Reproduce the lines below, replacing "kebab menu" with "overflow menu" and leaving everything else unchanged.

======== The input

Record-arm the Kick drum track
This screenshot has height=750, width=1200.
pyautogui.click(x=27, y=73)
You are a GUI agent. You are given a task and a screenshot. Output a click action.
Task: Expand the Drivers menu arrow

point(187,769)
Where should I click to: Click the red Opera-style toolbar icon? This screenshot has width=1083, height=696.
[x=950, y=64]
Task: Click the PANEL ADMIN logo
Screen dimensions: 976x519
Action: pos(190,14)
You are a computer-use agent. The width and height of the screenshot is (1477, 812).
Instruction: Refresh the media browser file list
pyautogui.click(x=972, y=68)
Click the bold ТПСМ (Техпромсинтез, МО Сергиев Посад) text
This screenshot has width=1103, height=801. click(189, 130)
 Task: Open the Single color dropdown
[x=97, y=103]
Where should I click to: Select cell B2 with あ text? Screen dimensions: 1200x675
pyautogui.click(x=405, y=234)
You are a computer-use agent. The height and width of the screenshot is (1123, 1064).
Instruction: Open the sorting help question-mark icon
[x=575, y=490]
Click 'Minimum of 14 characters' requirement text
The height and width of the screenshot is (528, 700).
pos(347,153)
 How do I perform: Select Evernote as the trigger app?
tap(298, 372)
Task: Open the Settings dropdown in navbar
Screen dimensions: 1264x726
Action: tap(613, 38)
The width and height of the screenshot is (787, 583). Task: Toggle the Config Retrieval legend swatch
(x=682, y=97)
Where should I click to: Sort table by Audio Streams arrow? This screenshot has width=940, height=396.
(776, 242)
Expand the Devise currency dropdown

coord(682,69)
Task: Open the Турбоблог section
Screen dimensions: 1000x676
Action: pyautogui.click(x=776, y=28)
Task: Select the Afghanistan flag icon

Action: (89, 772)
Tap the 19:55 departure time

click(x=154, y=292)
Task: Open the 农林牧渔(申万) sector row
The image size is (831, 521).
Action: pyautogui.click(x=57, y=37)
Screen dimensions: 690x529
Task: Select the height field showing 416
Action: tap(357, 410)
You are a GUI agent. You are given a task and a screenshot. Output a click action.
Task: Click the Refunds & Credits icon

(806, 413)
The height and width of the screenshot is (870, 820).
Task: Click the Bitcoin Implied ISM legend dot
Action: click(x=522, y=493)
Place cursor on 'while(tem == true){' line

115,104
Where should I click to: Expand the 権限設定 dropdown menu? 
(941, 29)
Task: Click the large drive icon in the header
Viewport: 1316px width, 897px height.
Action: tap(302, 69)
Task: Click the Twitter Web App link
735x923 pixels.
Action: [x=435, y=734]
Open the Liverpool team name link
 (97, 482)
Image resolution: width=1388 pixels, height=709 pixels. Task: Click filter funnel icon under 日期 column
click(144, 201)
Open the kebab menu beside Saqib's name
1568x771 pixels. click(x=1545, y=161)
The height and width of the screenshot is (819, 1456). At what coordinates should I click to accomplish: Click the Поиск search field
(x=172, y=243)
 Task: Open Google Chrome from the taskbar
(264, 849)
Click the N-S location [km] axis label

================

**Correct result:**
Record-arm the Kick drum track
This screenshot has height=750, width=1200.
pyautogui.click(x=27, y=73)
You are a GUI agent. You are given a task and a screenshot. Output a click action.
Task: Expand the Drivers menu arrow

point(187,769)
Where should I click to: Click the red Opera-style toolbar icon? This screenshot has width=1083, height=696.
[x=950, y=64]
Task: Click the PANEL ADMIN logo
Screen dimensions: 976x519
Action: pos(190,14)
You are a computer-use agent. The width and height of the screenshot is (1477, 812).
Instruction: Refresh the media browser file list
pyautogui.click(x=972, y=68)
Click the bold ТПСМ (Техпромсинтез, МО Сергиев Посад) text
This screenshot has width=1103, height=801. click(189, 130)
 Task: Open the Single color dropdown
[x=97, y=103]
Where should I click to: Select cell B2 with あ text? Screen dimensions: 1200x675
pyautogui.click(x=405, y=234)
You are a computer-use agent. The height and width of the screenshot is (1123, 1064).
Instruction: Open the sorting help question-mark icon
[x=575, y=490]
Click 'Minimum of 14 characters' requirement text
The height and width of the screenshot is (528, 700).
pos(347,153)
 How do I perform: Select Evernote as the trigger app?
tap(298, 372)
Task: Open the Settings dropdown in navbar
Screen dimensions: 1264x726
Action: tap(613, 38)
The width and height of the screenshot is (787, 583). Task: Toggle the Config Retrieval legend swatch
(x=682, y=97)
Where should I click to: Sort table by Audio Streams arrow? This screenshot has width=940, height=396.
(776, 242)
Expand the Devise currency dropdown

coord(682,69)
Task: Open the Турбоблог section
Screen dimensions: 1000x676
Action: pyautogui.click(x=776, y=28)
Task: Select the Afghanistan flag icon

Action: (89, 772)
Tap the 19:55 departure time

click(x=154, y=292)
Task: Open the 农林牧渔(申万) sector row
The image size is (831, 521).
Action: pyautogui.click(x=57, y=37)
Screen dimensions: 690x529
Task: Select the height field showing 416
Action: tap(357, 410)
You are a GUI agent. You are given a task and a screenshot. Output a click action.
Task: Click the Refunds & Credits icon

(806, 413)
The height and width of the screenshot is (870, 820).
Task: Click the Bitcoin Implied ISM legend dot
Action: click(x=522, y=493)
Place cursor on 'while(tem == true){' line

115,104
Where should I click to: Expand the 権限設定 dropdown menu? 
(941, 29)
Task: Click the large drive icon in the header
Viewport: 1316px width, 897px height.
Action: tap(302, 69)
Task: Click the Twitter Web App link
735x923 pixels.
Action: [x=435, y=734]
Open the Liverpool team name link
 (97, 482)
Image resolution: width=1388 pixels, height=709 pixels. Task: Click filter funnel icon under 日期 column
click(144, 201)
Open the overflow menu beside Saqib's name
1568x771 pixels. click(x=1545, y=161)
The height and width of the screenshot is (819, 1456). At what coordinates should I click to accomplish: Click the Поиск search field
(x=172, y=243)
 Task: Open Google Chrome from the taskbar
(264, 849)
Click the N-S location [km] axis label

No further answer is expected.